→ EXERCISE OBJECTIVE
Rewrite the entries as a numbered list, starting at their first line and stopping after the line that contains "Click the Masav". Include only those lines and skip any blank ones.

** Start of RECORDS PROVIDED **

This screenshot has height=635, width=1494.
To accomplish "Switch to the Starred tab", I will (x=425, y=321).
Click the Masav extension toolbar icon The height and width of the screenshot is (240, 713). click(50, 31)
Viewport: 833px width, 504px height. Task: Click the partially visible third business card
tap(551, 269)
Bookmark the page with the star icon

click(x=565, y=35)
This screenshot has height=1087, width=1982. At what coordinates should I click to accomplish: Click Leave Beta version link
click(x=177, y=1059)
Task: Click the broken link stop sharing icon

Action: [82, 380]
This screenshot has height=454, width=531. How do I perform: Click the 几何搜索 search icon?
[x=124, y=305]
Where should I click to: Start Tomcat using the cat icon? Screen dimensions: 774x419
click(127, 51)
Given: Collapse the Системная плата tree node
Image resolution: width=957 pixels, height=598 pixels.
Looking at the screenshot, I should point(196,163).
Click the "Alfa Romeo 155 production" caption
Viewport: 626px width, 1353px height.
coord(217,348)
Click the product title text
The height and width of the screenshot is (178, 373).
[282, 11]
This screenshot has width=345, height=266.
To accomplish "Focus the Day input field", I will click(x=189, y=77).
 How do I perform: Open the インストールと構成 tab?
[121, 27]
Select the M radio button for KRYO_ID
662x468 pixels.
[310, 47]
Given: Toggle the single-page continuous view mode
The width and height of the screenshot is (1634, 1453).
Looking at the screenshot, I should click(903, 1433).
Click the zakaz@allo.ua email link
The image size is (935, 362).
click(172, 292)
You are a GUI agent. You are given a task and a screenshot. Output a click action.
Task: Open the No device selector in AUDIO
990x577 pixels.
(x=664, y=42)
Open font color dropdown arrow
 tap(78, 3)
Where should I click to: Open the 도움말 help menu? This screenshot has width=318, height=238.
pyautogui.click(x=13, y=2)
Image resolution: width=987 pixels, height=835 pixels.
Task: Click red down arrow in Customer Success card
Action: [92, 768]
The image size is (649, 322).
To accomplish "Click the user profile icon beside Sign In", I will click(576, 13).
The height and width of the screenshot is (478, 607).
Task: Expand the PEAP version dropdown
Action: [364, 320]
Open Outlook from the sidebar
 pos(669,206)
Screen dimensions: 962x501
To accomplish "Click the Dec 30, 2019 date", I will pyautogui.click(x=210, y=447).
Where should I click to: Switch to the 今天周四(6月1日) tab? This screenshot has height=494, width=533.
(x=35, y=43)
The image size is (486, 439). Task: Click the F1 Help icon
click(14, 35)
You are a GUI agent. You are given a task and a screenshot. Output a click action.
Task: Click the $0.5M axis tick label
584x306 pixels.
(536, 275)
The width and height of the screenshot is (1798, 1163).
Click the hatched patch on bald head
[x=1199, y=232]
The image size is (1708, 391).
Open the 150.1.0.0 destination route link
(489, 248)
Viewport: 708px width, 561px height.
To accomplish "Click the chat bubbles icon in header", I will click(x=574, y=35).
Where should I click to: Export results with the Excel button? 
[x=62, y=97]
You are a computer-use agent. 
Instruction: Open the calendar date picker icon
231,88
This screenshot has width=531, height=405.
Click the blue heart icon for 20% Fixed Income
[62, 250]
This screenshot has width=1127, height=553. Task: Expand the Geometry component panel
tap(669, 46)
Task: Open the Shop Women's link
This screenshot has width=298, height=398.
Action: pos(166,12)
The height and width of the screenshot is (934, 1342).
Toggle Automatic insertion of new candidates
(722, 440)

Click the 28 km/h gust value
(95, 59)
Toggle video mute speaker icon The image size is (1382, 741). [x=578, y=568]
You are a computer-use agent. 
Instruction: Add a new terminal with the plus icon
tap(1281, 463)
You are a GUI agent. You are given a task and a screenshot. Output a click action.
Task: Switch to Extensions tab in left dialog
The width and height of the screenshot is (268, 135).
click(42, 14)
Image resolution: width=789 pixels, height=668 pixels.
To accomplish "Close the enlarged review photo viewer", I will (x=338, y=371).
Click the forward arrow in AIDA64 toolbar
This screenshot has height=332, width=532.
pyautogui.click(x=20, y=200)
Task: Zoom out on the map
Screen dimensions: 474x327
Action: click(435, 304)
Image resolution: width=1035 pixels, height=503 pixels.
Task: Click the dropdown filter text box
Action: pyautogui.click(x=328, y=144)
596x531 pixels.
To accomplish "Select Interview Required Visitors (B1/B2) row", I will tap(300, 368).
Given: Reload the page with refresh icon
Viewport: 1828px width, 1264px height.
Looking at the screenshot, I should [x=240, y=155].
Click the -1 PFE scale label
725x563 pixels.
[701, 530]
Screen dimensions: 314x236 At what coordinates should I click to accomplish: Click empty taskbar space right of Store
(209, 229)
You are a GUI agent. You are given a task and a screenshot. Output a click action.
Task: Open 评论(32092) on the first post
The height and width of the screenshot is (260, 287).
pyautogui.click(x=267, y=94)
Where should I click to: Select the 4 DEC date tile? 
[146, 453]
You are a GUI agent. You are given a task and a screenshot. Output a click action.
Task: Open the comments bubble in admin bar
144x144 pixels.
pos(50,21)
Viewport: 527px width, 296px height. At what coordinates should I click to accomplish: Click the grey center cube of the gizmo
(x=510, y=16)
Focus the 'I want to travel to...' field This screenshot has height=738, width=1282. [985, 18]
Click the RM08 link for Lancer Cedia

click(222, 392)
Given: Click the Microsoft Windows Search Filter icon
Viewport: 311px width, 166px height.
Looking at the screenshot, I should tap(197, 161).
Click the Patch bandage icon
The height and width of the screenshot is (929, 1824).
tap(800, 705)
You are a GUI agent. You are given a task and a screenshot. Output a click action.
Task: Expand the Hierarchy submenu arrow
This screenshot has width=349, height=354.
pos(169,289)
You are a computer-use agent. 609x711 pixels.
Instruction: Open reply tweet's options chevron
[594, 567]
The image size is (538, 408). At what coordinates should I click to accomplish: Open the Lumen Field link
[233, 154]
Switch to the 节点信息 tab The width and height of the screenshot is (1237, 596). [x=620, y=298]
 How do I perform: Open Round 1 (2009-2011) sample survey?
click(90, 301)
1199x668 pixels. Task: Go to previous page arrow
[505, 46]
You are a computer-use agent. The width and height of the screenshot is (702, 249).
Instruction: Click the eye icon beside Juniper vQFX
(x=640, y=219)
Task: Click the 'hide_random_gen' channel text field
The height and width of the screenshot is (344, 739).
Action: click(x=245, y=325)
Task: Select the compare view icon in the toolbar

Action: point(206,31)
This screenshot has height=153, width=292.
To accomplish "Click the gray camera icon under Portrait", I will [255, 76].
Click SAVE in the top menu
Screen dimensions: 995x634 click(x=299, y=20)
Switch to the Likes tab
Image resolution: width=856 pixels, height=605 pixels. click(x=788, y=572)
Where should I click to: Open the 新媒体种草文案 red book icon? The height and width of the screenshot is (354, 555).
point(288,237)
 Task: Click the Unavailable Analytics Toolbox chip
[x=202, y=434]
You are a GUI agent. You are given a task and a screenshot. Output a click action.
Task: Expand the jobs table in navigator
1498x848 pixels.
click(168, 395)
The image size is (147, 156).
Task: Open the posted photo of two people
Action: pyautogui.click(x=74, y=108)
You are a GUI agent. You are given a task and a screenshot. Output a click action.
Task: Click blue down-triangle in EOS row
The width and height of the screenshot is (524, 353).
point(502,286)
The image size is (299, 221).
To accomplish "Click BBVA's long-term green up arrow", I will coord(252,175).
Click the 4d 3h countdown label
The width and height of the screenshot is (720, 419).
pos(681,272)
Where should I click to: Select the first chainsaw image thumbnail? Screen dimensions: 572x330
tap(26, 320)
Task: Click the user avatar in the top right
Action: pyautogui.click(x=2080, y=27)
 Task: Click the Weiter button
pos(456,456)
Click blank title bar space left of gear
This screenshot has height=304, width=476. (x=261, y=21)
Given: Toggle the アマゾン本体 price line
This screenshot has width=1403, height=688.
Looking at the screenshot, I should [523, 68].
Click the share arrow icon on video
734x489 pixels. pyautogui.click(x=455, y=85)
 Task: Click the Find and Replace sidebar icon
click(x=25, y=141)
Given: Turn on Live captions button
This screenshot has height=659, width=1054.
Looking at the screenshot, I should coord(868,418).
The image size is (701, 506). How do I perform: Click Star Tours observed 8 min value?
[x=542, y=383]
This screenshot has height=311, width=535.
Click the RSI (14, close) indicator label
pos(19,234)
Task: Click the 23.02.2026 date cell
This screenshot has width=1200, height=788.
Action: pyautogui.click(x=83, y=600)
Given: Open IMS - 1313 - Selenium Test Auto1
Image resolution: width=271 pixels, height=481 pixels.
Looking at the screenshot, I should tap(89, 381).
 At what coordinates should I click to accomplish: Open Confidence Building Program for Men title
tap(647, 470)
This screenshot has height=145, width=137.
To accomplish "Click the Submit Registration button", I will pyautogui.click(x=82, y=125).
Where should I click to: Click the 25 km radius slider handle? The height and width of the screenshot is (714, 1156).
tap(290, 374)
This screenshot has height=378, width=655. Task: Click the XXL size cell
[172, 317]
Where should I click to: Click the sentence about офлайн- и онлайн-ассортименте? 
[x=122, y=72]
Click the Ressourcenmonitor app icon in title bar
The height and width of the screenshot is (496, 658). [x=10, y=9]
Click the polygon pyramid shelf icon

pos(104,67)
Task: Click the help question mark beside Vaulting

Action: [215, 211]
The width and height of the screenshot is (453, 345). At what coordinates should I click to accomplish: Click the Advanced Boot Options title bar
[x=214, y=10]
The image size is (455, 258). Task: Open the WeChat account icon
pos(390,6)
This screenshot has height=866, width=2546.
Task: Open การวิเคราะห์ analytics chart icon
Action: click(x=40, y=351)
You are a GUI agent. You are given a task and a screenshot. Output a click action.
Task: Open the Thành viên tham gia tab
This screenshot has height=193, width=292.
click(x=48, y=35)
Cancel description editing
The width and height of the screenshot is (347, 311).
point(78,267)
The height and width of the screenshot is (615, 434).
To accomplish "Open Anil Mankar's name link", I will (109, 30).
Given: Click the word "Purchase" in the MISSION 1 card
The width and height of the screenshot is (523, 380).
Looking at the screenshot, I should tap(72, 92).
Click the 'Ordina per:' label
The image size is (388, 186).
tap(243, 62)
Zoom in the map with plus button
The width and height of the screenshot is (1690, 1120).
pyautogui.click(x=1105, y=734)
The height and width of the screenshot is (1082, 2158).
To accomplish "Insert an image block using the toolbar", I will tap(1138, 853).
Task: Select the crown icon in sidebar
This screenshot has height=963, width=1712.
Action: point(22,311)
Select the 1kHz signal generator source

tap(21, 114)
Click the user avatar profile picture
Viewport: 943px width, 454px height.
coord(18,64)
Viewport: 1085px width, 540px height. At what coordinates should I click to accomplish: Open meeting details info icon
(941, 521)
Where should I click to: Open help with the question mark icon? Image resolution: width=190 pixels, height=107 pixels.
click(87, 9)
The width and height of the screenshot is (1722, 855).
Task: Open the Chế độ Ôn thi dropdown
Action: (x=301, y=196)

** End of RECORDS PROVIDED **

→ FULL ANSWER
1. This screenshot has height=635, width=1494.
2. To accomplish "Switch to the Starred tab", I will (x=425, y=321).
3. Click the Masav extension toolbar icon The height and width of the screenshot is (240, 713). click(50, 31)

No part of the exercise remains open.